| -

HOUSTON, Texas — Thanks to a an upswing of gross profit on sales of almost 25 percent, Group 1 Automotive announced this week that adjusted second-quarter net income was up 73 percent.

More specifically, adjusted net income came in at $17.8 million, or $0.75 per diluted share, compared with $10.3 million, or $0.44 per diluted share for the same period of 2009.

Overall Financials

Group 1 reported that same-store total revenues were up 25-percent over last year, mostly due to a 26.5-percent increase in new-vehicle sales and a 31.7-percent increase in used-vehicle sales.

Same-store new- and used-vehicle gross profits grew 25.5 percent and 24 percent, respectively. Meanwhile, same-store parts and service gross profit was up 7.6 percent on 4.8-percent higher revenues.

Same-store selling, general and administrative expensive as a percent of gross profit grew 390 basis points sequentially to 77.3 percent.

New-vehicle inventory came in at $484.9 million as of June 30, which is up $30.5 million compared to March 31.

Also, the company ended the quarter with immediately available funds of $104.2 million and available liquidity of $275 million.

"Group 1's sales results in the second quarter far exceeded the overall market's improvement and demonstrates that our focus on growing our business is gaining traction," explained Earl Hesterberg, Group 1 president and chief executive officer.

"The hard work by our operating team to retain and attract new customers in this improving selling environment showed good results in this quarter. In addition, the benefits of Group 1's leaner expense structure are becoming evident as sales begin to grow again," he continued.

During the second quarter, the company completed its 2008 authorization to repurchase $20 million of its common stock by repurchasing 748,464 shares at an average price of $25.69 per share.

Group 1 also indicated that its board of directors authorized a new share repurchase program of up to $25 million of the company's common stock. The company expects that any repurchase of shares will be funded by cash from operations.

Used Vehicle Trends

Looking at the used-car side of the business, while the gross margin on used-vehicle retail units has declined since 2006 when it was $2,114 to $1,845 in the  second quarter of this year, this is actually improved over $1,813 averaged in 2009 and $1,853 averaged in 2008.

Higher wholesale prices have also helped the company. Back in 2006, Group 1 averaged a $54 loss per wholesaled unit. In 2007, this grew to an $81 loss and peaked at a $118 loss per unit in 2008. In 2009, the company showed a median gain of $83 per wholesale unit, which grew to a $129 gain per wholesaled unit in the second quarter of this year.

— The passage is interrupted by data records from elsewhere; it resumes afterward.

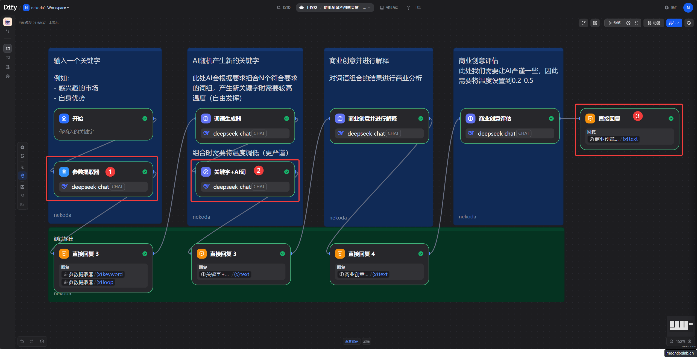
Task: Click the 功能 features button
Action: (654, 23)
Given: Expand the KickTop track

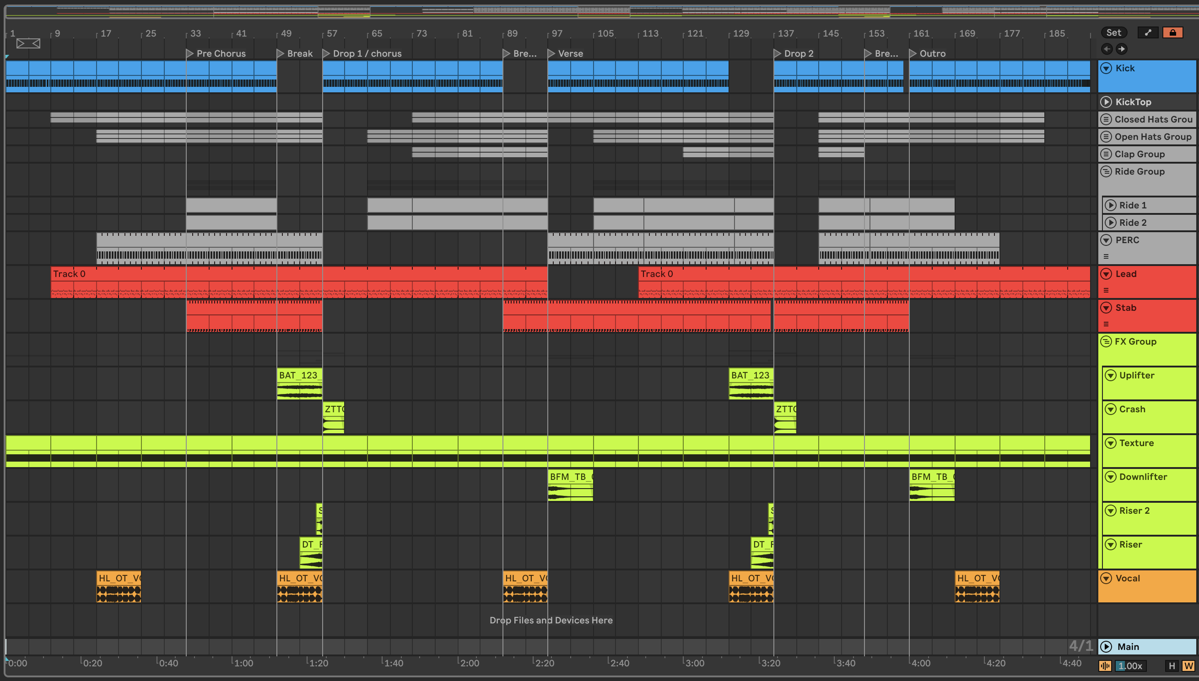Looking at the screenshot, I should pyautogui.click(x=1106, y=102).
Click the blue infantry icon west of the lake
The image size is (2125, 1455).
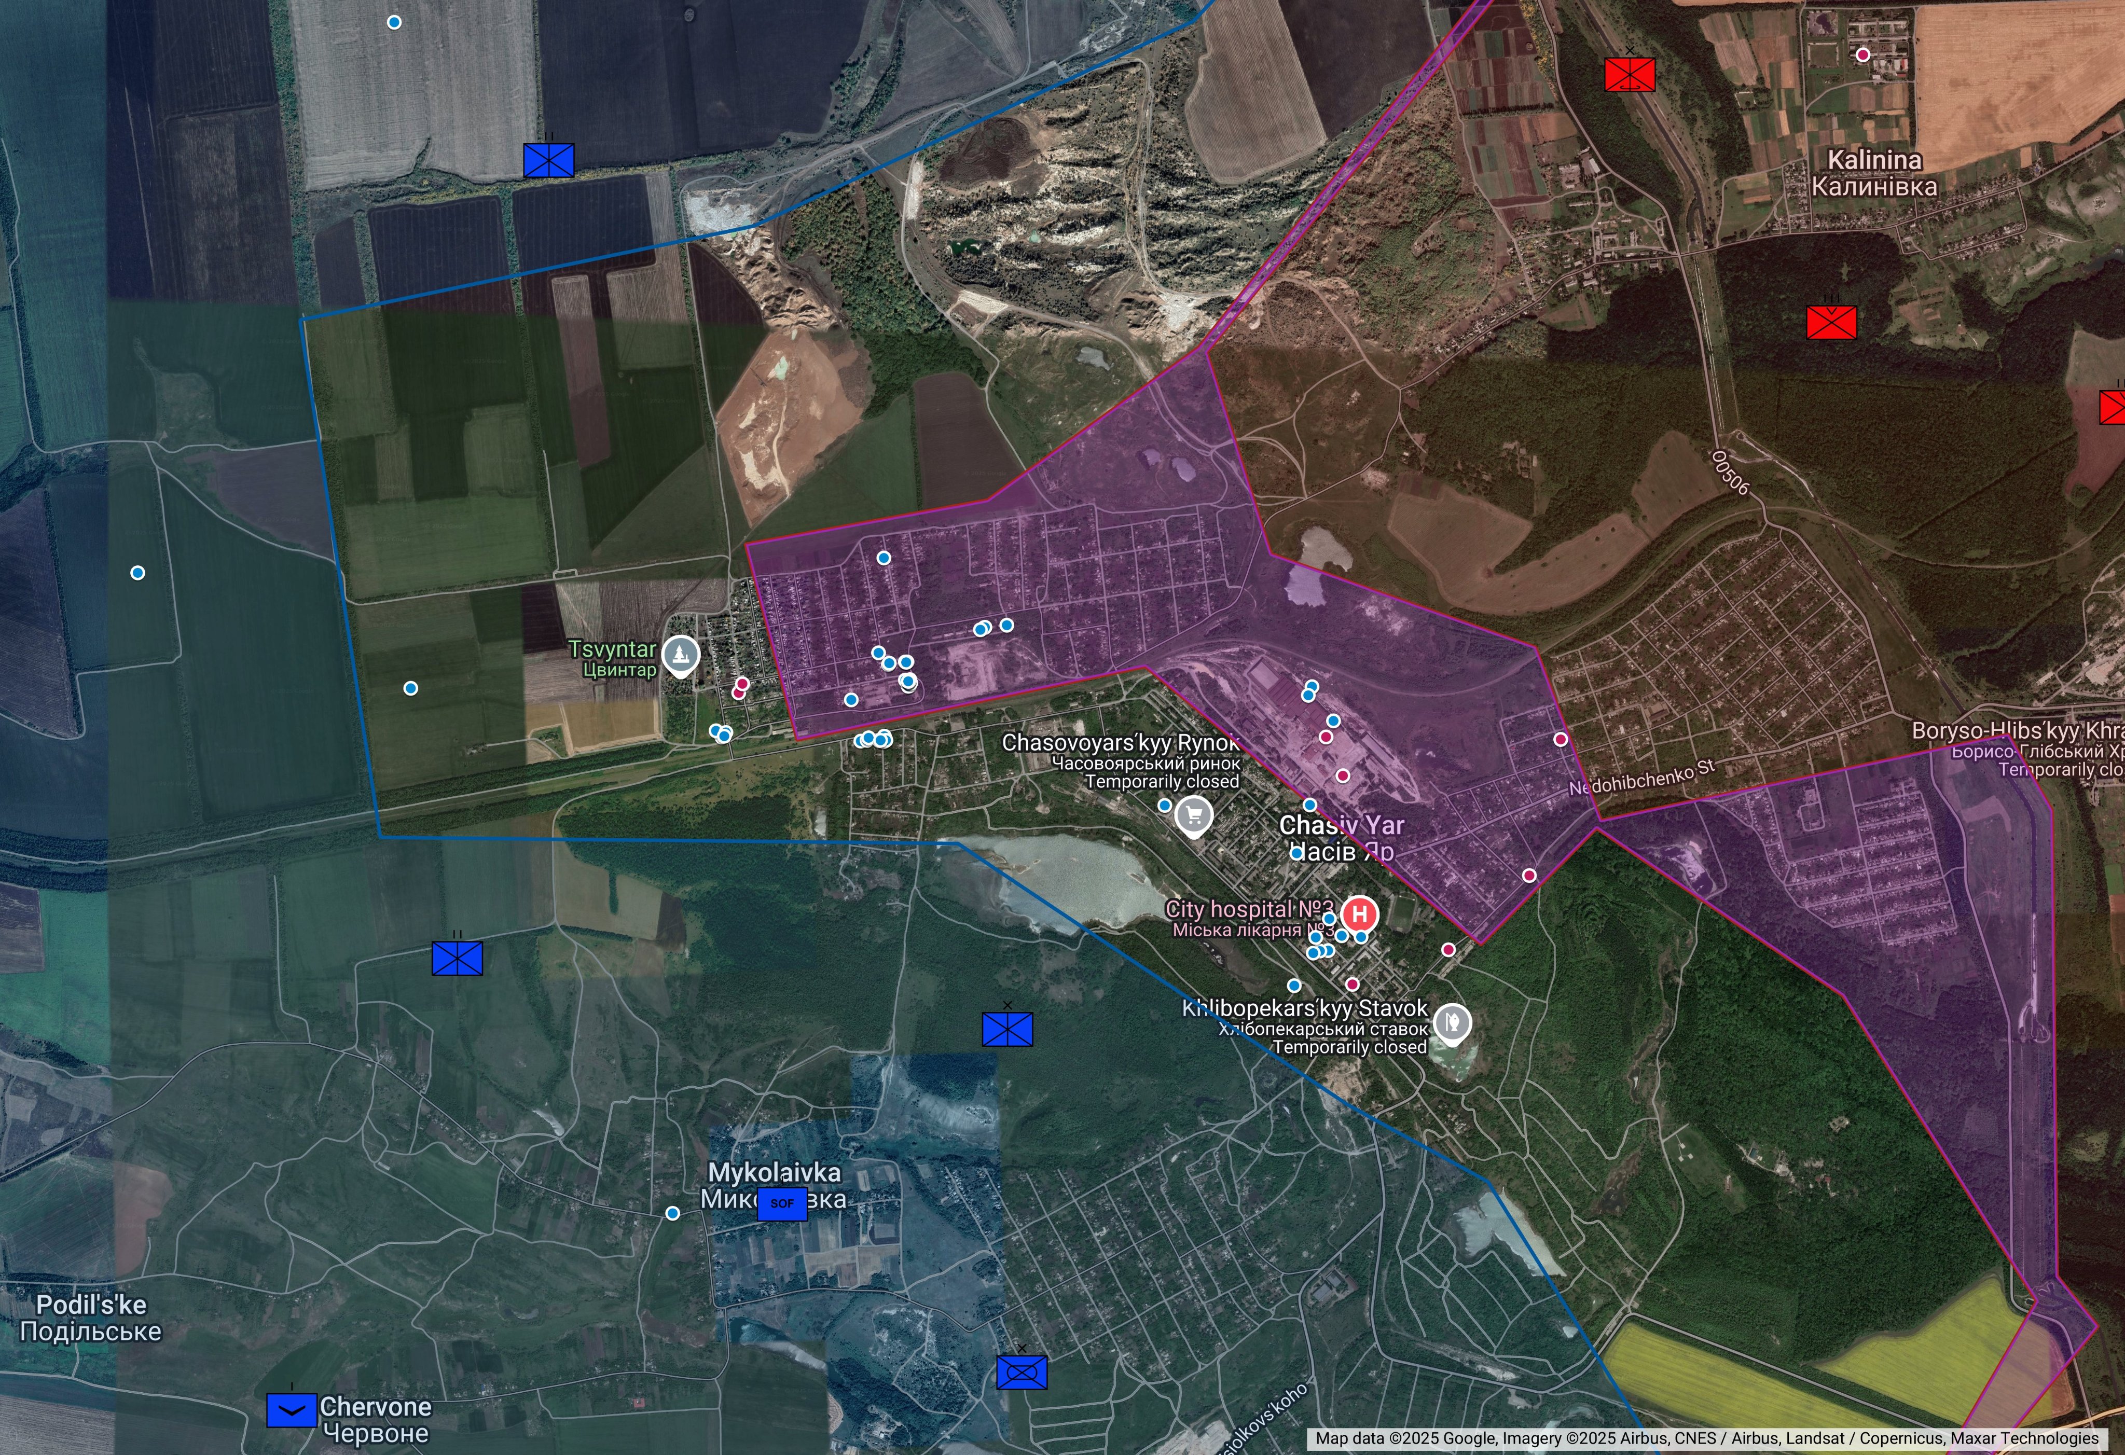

So, how has Group 1 worked to drive back up gains on its used-vehicle side? Ultimately, the company's management believes that continued progress in used-vehicle technology will help bolster retail sales.

The goal is to increase higher-profit retail sales while minimizing low-profit wholesales, officials indicated.

Moreover, the dealerships are using customer management software to drive traffic by sending maintenance reminder e-mails, in addition to offering online appointment scheduling, peak-period service call handling and upgraded customer waiting areas.

Another focus of the company has been to monitor market areas to ensure consistent, competitive service pricing, as well as improving parts inventory management.

F&I

On a same-store per-retail-unit basis, Group 1 revealed that F&I gross profit has grown to $1,028.

Overall, gross profit per unit for F&I came in at $1,001, compared to $994 in 2009, but down from $1,080 in 2008 and $1,045 in 2007.

To improve profit, the company renegotiated product pricing on vehicle service contracts, gap insurance and maintenance.

Additionally, management has in-sourced functions such as training, compliance and personnel management.

The company even hired regional F&I directors to focus on PVR, training, processes, pay plans and more.

Looking Ahead

Group 1's management said the company is well-positioned to take advantage of acquisition opportunities that come up and grow scale in existing U.S. and the United Kingdom markets.

The dealership group plans to focus on acquiring import and luxury franchises, predominately.

Basically, management indicated that aging franchise ownerships are looking for exit strategies, which offers Group 1 the opportunity to buy new stores.

On the other side of the coin, management also said, "Group 1 will continue to evaluate our portfolio and dispose of dealerships that do not provide acceptable returns."

For instance, the dealer group sold its Ford/Lincoln/Mercury dealership in Florida.

The company also hired a new vice president to oversee corporate development and construction activities, effective Jan. 1. 

Ultimately company management said that in a rebounding auto sales industry, "Opportunities exist to grow all areas of the business. Market conditions are becoming more favorable."